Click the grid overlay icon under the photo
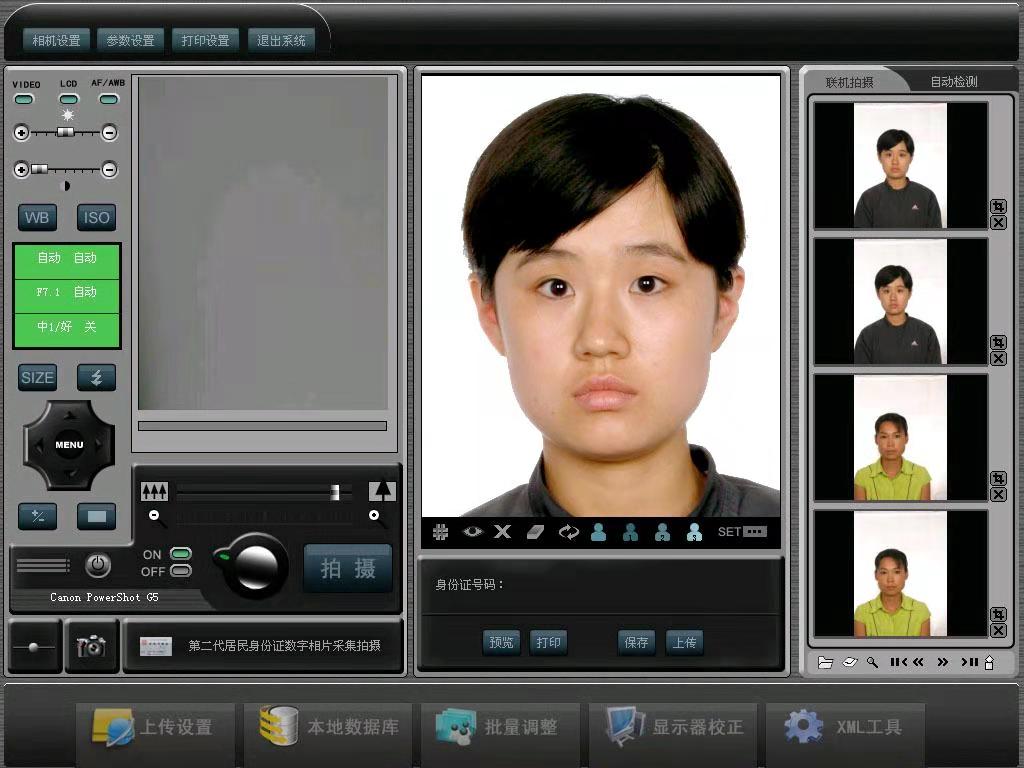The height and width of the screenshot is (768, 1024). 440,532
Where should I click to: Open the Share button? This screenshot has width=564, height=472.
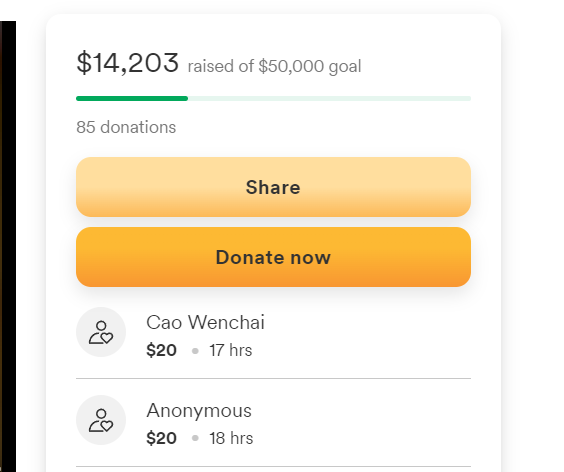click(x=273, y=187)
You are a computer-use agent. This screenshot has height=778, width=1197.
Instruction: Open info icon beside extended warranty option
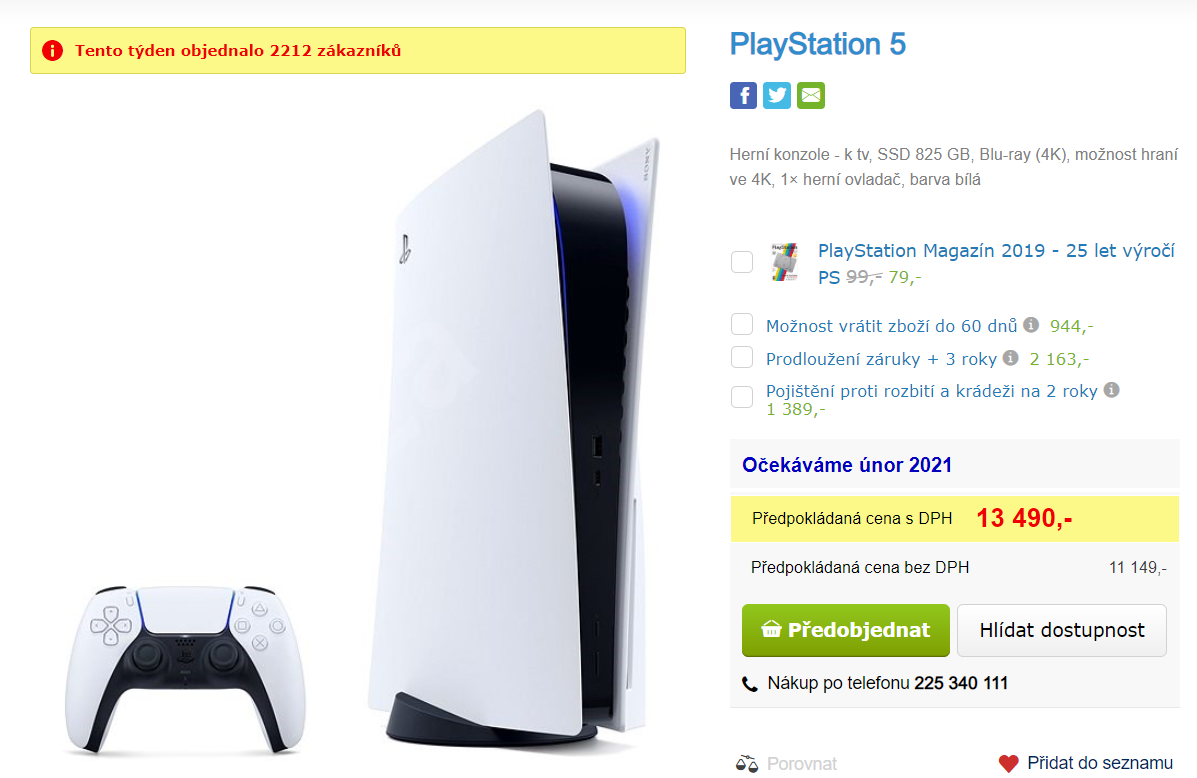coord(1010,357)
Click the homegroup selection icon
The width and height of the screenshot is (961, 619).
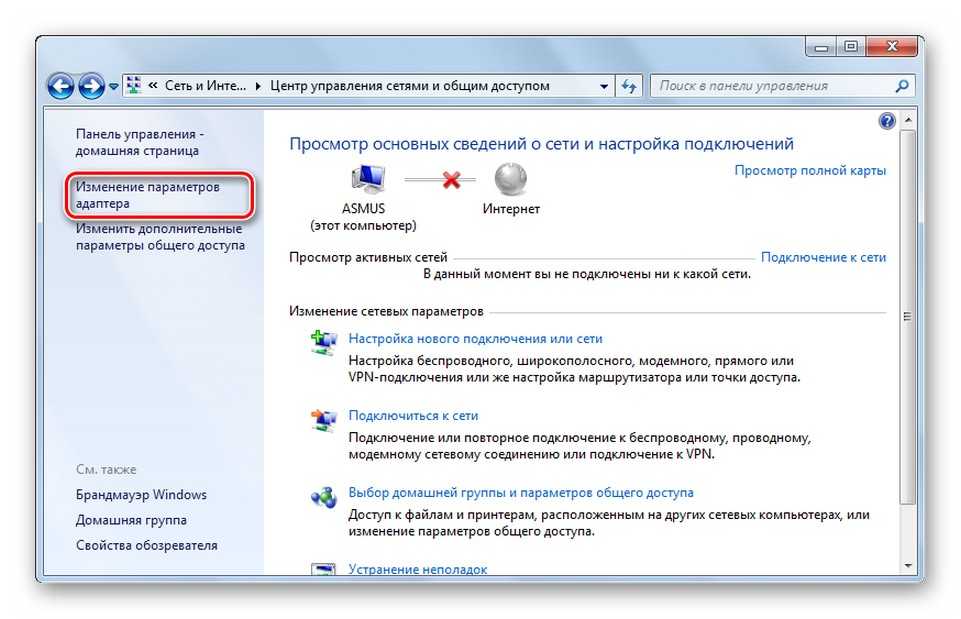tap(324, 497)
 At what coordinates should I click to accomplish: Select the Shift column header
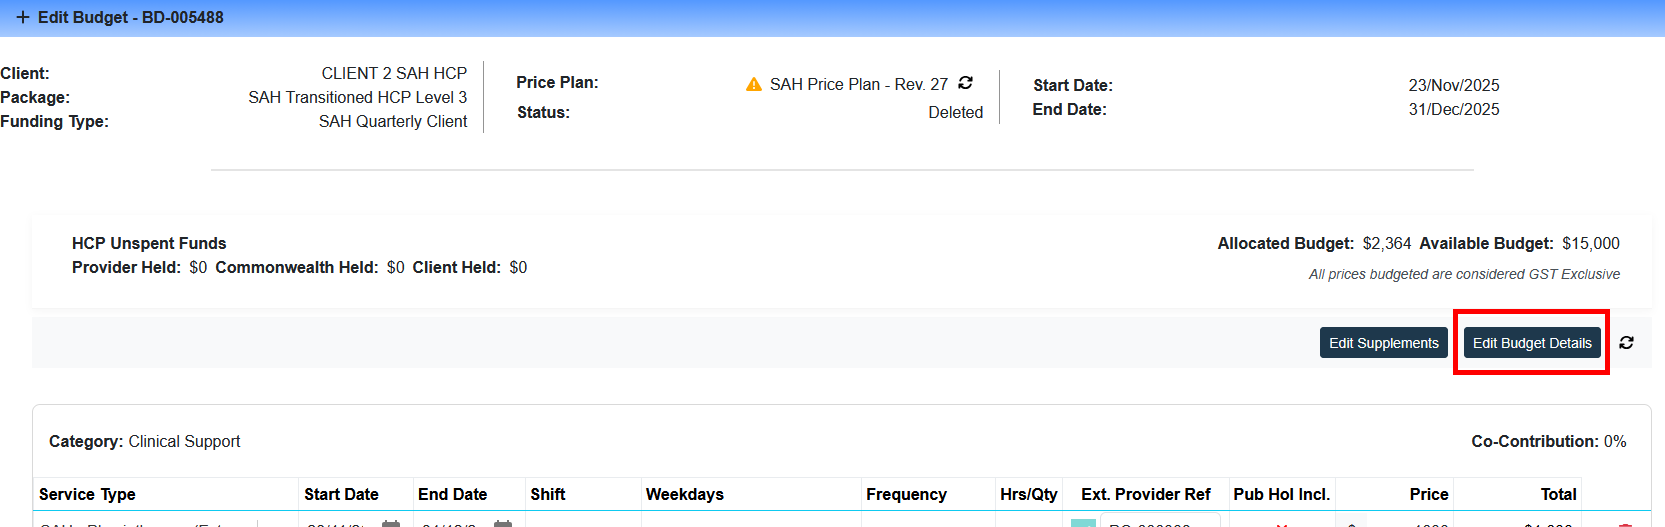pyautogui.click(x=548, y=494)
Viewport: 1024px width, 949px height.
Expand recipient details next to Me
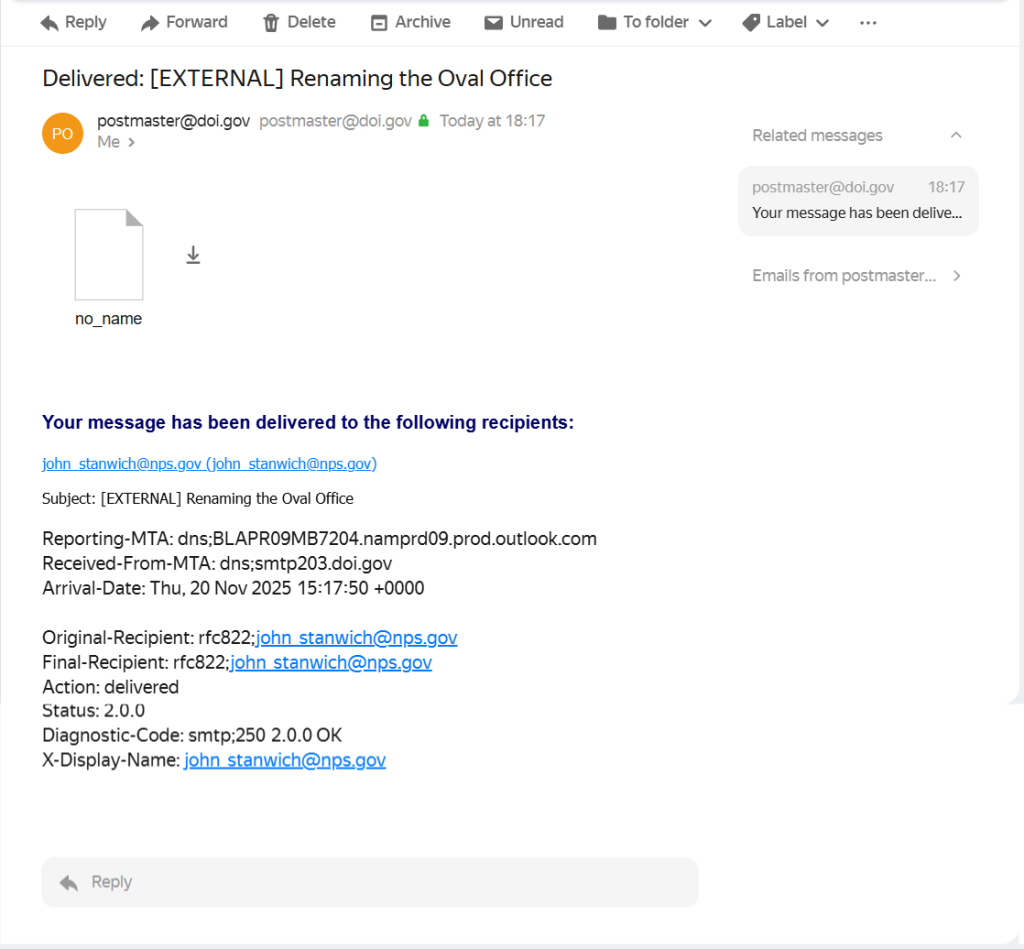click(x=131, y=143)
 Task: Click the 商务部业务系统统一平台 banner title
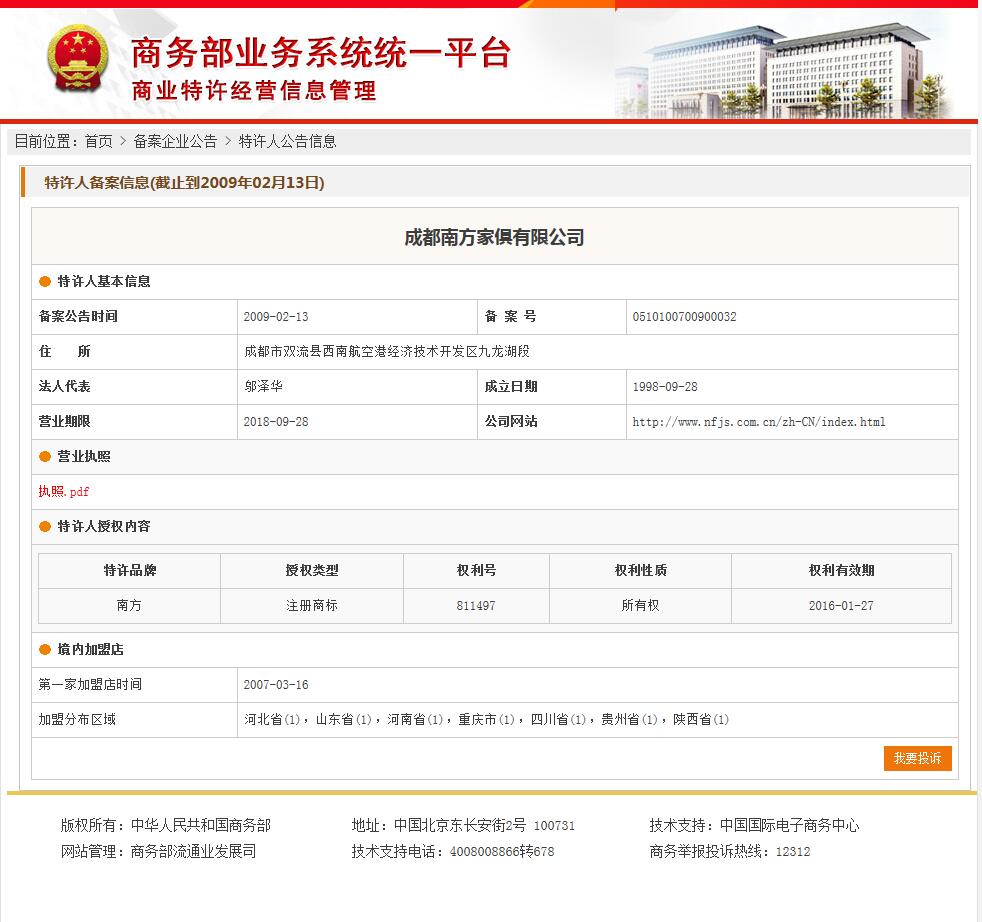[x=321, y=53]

::::::::

◆ **THE TASK**:
When you repeat the lines above, keep them exact and leave out each image they contain.

◆ **FINISHED EXERCISE**:
Click the grid overlay icon under the photo
The height and width of the screenshot is (768, 1024). 440,532
Where should I click to: Open the Share button? This screenshot has width=564, height=472.
click(x=273, y=187)
You are a computer-use agent. This screenshot has height=778, width=1197.
Instruction: Open info icon beside extended warranty option
coord(1010,357)
Click the homegroup selection icon
The width and height of the screenshot is (961, 619).
tap(324, 497)
 At what coordinates should I click to accomplish: Select the Shift column header
pyautogui.click(x=548, y=494)
Viewport: 1024px width, 949px height.
Expand recipient details next to Me
click(x=131, y=143)
 Task: Click the 商务部业务系统统一平台 banner title
[x=321, y=53]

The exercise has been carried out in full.